◆ Document section ◆
— Begin —

Why you need a mentor!

We recently attended a conference themed around inclusion in Higher Education. As students and staff shared their academic and career success stories, a common theme rang through their talks – they all attributed their ‘big break’ to having a mentor. We realised that mentorship was not just an important but an essential ingredient for career success. In this article, Amara discusses how mentoring can make a difference in your journey as an aspiring professional.

Mentorship can be defined as a personal development relationship where a more experienced and knowledgeable person (mentor) teaches or guides a less knowledgeable or experienced person (mentee). A mentor shares their knowledge, experience and contacts with their mentee; empowering the mentee to achieve their career goals. Mentors lead, motivate, inspire, teach and sometimes coach their mentees. If you read autobiographies of people who have made noteworthy achievements, a mentor’s contribution is usually gratefully acknowledged. Sir Richard Branson, founder of the Virgin Group noted that mentorship could be ‘the missing link between a promising businessperson and a successful one.’ Do you have a mentor? Do you think you need one?

— End —

◆ Material provided ◆
— Begin —

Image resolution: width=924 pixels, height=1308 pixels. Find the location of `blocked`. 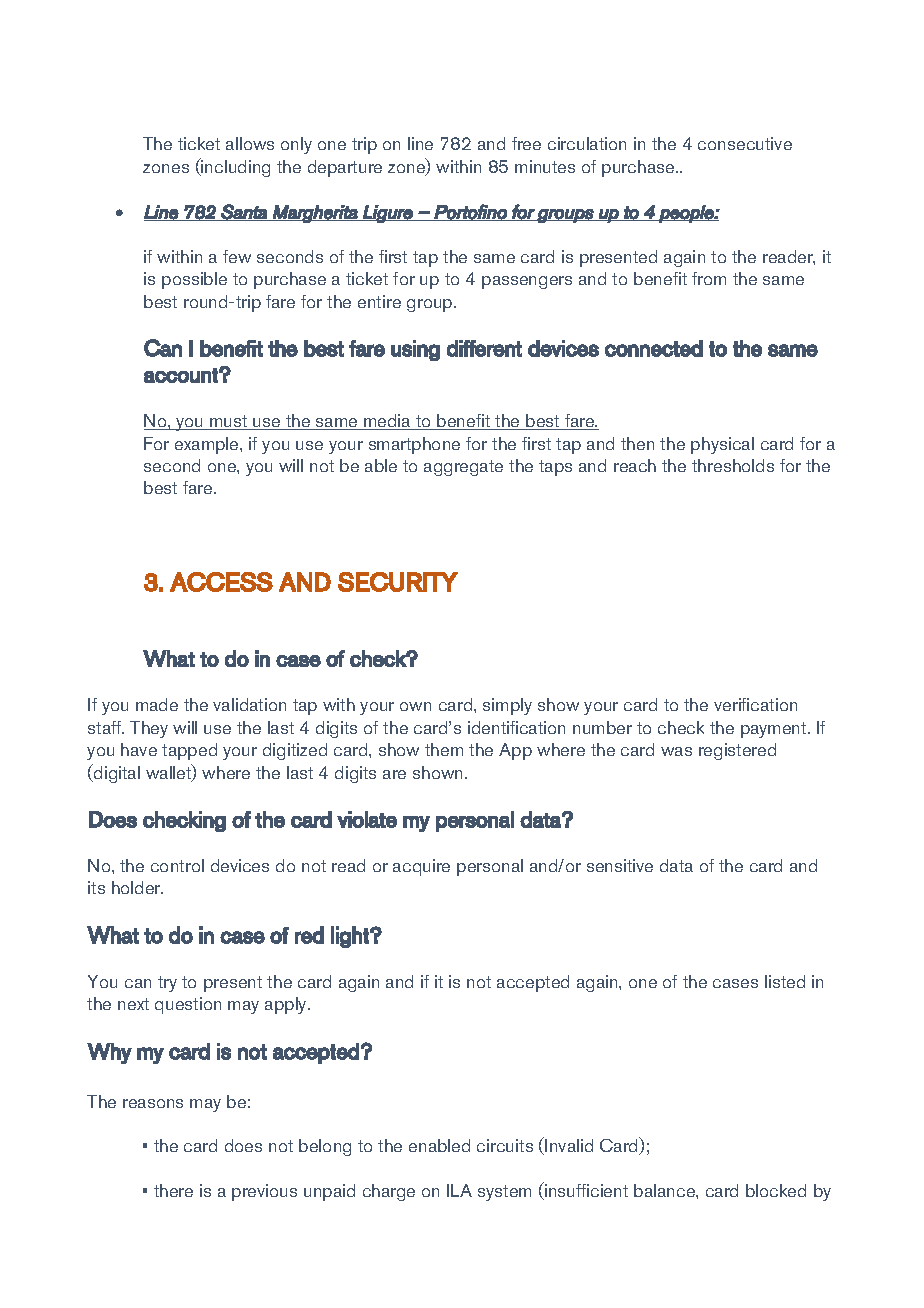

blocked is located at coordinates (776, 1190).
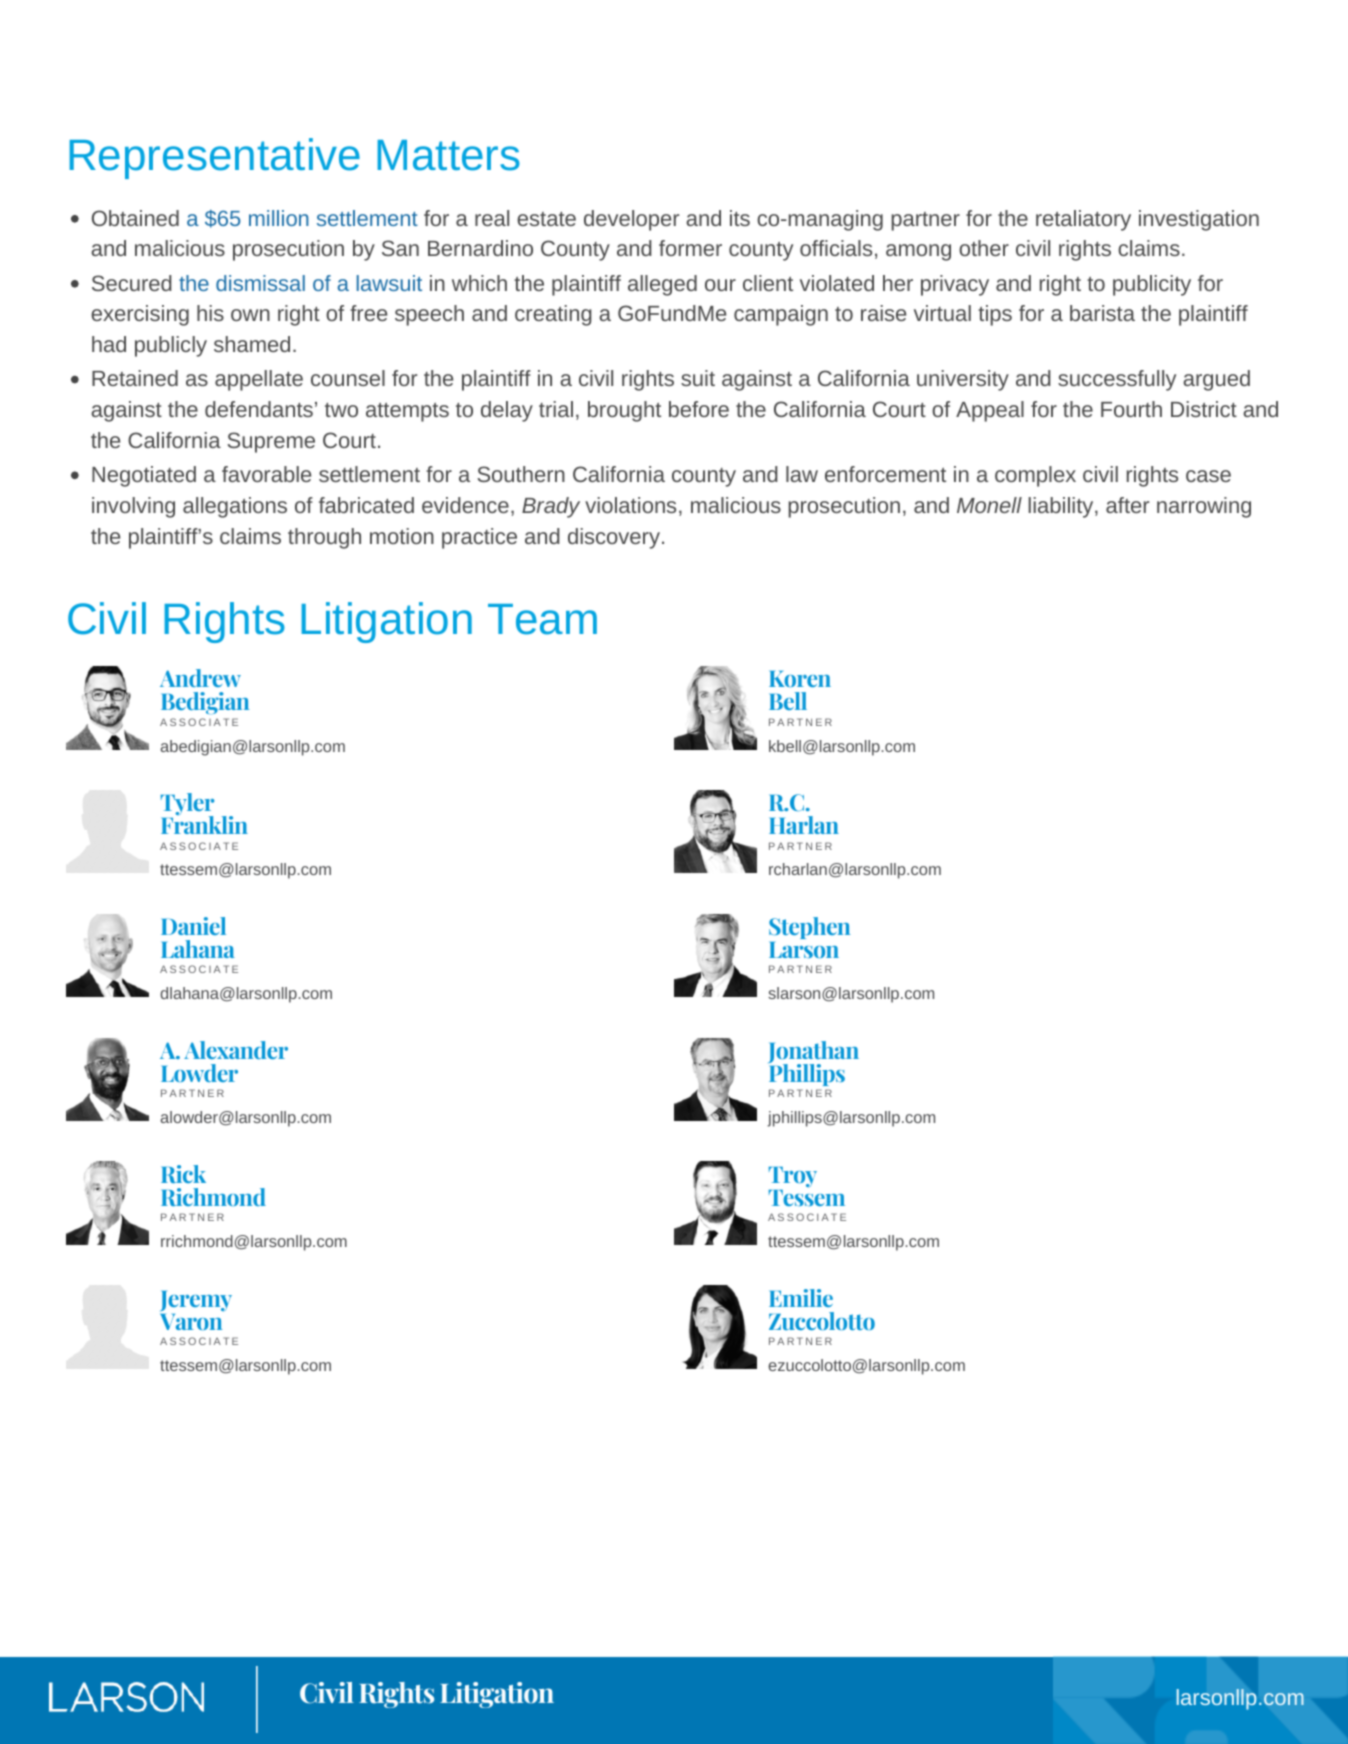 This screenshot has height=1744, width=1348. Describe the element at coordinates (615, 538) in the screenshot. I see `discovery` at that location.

— End —

◆ Required task A ◆
In the mentorship article, what did the students and staff at the conference attribute their "big break" to?
◆ Required task B ◆
Print the passage of the mentorship article starting at "Why you need" and ending at "an aspiring professional.".

◆ Written reply A ◆
Having a mentor.

◆ Written reply B ◆
Why you need a mentor!

We recently attended a conference themed around inclusion in Higher Education. As students and staff shared their academic and career success stories, a common theme rang through their talks – they all attributed their ‘big break’ to having a mentor. We realised that mentorship was not just an important but an essential ingredient for career success. In this article, Amara discusses how mentoring can make a difference in your journey as an aspiring professional.